A Glass Box of a House in Germany That ‘Thinks’ for Itself - mr_golyadkin
http://www.nytimes.com/2015/07/17/greathomesanddestinations/a-glass-box-of-a-house-in-germany-that-thinks-for-itself.html
======
mc32
I hope all of the things which are automatically actuated via automation
systems and overridden by portable devices (smartphones, etc.) have actual
manual overrides (physical handles on doors, windows, blinds, shutters, etc)
for when you need manual overrides (ie, there is a fire. I need to get out,
in, frantically can't find phone)

------
breakingcups
> "As might be expected, there is little need for anything as outdated as a
> door handle or a light switch — everything is at the tap of an iPad or a
> smartphone, which can set room and water temperature, switch on the
> lighting, open and close the windows and even control the refrigerator."
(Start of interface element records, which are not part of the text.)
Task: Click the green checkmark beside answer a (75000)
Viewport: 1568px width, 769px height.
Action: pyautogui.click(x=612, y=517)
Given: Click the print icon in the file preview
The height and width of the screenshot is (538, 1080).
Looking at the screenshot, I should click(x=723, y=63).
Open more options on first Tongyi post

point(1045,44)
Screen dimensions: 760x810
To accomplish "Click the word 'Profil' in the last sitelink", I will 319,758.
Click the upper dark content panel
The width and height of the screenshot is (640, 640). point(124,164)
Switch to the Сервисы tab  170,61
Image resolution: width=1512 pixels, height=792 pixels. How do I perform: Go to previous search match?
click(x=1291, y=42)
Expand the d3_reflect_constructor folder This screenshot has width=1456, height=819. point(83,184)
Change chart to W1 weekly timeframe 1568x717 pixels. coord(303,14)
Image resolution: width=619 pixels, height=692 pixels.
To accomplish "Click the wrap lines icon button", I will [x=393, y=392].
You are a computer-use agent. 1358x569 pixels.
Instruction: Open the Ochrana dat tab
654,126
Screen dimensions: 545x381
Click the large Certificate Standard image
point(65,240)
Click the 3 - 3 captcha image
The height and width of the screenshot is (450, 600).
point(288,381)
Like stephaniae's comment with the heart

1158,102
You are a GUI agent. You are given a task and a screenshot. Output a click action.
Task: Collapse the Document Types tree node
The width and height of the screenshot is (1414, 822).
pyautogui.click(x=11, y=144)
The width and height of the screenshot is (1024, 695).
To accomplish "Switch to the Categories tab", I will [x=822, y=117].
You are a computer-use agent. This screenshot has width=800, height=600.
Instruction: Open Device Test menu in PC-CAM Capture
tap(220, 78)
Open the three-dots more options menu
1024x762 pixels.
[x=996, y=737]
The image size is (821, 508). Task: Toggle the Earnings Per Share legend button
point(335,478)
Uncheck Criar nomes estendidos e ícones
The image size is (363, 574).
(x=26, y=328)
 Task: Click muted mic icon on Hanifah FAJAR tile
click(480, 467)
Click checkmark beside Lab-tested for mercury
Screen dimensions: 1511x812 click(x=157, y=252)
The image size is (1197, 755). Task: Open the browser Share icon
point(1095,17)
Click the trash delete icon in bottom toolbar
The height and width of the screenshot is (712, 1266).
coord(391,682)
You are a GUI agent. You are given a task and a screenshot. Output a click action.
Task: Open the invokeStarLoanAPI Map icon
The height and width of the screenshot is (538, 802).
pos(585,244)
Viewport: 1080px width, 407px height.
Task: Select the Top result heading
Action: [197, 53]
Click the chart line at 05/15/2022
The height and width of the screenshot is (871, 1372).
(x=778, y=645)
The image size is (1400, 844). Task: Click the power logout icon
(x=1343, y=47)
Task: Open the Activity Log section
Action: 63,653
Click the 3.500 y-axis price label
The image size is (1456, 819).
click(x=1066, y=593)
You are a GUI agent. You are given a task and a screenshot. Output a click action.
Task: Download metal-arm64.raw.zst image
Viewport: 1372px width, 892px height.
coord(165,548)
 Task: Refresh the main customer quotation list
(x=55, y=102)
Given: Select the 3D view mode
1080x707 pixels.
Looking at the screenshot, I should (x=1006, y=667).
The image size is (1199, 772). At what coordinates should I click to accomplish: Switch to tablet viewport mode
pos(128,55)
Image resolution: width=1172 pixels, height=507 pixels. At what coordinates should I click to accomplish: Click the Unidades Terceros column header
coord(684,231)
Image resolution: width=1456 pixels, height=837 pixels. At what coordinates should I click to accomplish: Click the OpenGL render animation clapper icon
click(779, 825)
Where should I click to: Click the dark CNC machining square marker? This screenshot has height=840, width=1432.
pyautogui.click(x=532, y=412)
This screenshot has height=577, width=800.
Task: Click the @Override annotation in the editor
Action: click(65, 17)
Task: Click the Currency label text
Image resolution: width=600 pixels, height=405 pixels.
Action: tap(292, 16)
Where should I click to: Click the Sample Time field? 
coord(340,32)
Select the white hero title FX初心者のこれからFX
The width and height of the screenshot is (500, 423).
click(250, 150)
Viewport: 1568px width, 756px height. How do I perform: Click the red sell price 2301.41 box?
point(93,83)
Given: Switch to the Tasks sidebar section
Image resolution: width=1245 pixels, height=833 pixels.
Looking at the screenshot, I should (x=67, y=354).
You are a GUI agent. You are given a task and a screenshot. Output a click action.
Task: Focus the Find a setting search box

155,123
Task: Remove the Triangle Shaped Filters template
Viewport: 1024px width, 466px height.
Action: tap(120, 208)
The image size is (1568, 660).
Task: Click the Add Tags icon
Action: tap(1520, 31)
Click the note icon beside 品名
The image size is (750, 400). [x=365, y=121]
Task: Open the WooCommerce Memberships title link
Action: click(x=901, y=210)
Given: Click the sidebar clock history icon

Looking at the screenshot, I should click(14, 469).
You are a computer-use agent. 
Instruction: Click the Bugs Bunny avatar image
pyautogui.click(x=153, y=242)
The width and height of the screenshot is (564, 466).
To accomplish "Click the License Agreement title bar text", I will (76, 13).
Ugh, no not at all. I'd rather instinctively reach a light-switch than reach
for my tablet, click the power-button, wait 0.4 seconds for it to turn on,
enter my pincode, wait 0.5 seconds before it's usable, open the control app,
which takes 3-10 seconds to then navigate to the proper option and tap it....
For the same result.

------
rasur
I enjoyed the use of the term 'minicomputer', being old enough to remember
minicomputer actually meaning something somewhat larger than the size of a
modern day internet router :)

------
ucaetano
"Mostly it is the work of engineers and contractors who (...) have no
education in aesthetics."

I consider that to be, often enough, a positive thing.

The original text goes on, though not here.